Write your loops like everyone would:
for (int i=0, size_t len = strlen(input); i<len; ++i)
{
printf("%d\n", i);//prints 0-9... 10 lines, all valid indexes
}
Change your loops, and make sure you're only using the valid offsets and you _should be good to go. using strncpy, you can still get the same result as before:
for (int i=0;i<len;++i)
{
//or malloc(i+2), char is guaranteed to be 1
//I tend to use `calloc` to set all chars to 0 already, and ensure zero-termination
prefixes[i] = malloc((i+2)*sizeof(*prefixes[i]));
strncpy(prefixes[i], input, i+1);//max 1 - 10 chars are copied
}
If we apply this to your code, and re-write it like so:
#include <stdio.h>
#include <stdlib.h>
#include <string.h>
char** getPrefixes(char* input);
int main( void )
{
char *input;
char **prefixes;
int counter, i;
input= calloc(50,1);
if (input == NULL)
{
puts("Error allocating memory.");
return;
}
strcpy(input, "teststring");
prefixes = getPrefixes(input);
counter = strlen(input);
for (i=0; i<counter;++i)
{
puts(prefixes[i]);
free(prefixes[i]);
}
free(input);
free(prefixes);
return 0;
}
char** getPrefixes(char* input)
{
int i, counter = strlen(input);
char** prefixes = malloc(counter * sizeof *prefixes);
if (prefixes == NULL)
{
puts("ELM.");
return NULL;
}
for (i=0; i<counter; ++i)
{
prefixes[i] = calloc(i + 2,sizeof *prefixes[i]);
strncpy(prefixes[i], input, i+1);
}
return prefixes;
}
The output we get is:
t
te
tes
test
tests
testst
teststr
teststri
teststrin
teststring
As you can see for yourself
on this codepad
allocating memory for pointer to pointer:
char** cArray = (char**)malloc(N*sizeof(char*));
for(i=0;i<N;i++)
cArray[i] = (char*)malloc(M*sizeof(char));
De-allocating memory - in reverse order:
for(i=0;i<N;i++)
free(cArray[i]);
free(cArray)
I hope this gives you a little insight on what's wrong.

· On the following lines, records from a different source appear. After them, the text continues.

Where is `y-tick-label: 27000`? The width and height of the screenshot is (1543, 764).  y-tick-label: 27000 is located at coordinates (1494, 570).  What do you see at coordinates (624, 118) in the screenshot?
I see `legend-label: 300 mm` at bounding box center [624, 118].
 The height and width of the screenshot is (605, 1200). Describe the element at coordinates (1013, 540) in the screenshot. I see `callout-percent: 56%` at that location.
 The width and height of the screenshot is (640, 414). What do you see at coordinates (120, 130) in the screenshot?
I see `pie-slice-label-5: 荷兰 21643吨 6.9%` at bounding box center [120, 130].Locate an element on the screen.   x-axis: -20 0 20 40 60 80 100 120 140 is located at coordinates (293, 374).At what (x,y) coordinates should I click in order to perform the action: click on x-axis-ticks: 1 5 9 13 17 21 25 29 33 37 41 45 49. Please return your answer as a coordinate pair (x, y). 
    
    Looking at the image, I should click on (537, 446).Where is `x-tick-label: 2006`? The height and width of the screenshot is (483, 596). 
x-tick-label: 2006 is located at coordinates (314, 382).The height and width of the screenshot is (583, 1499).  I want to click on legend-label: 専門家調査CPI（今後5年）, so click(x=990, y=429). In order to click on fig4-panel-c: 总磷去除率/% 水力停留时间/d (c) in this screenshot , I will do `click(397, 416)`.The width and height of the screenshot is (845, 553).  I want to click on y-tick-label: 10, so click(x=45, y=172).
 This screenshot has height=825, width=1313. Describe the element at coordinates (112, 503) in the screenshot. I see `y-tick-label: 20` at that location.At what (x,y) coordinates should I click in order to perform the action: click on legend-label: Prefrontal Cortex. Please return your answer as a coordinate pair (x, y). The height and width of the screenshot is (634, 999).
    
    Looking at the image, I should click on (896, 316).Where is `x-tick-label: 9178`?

you are calling strcpy with prefixes[counter] as destination. However, you've only allocated 4/8 bytes per prefixes[counter] depending on the size of (char*)
When you call strcpy you're copying all of input all the way to the end requiring strlen(input)! space
Doing this will corrupt the heap which might explain why the program is freezing.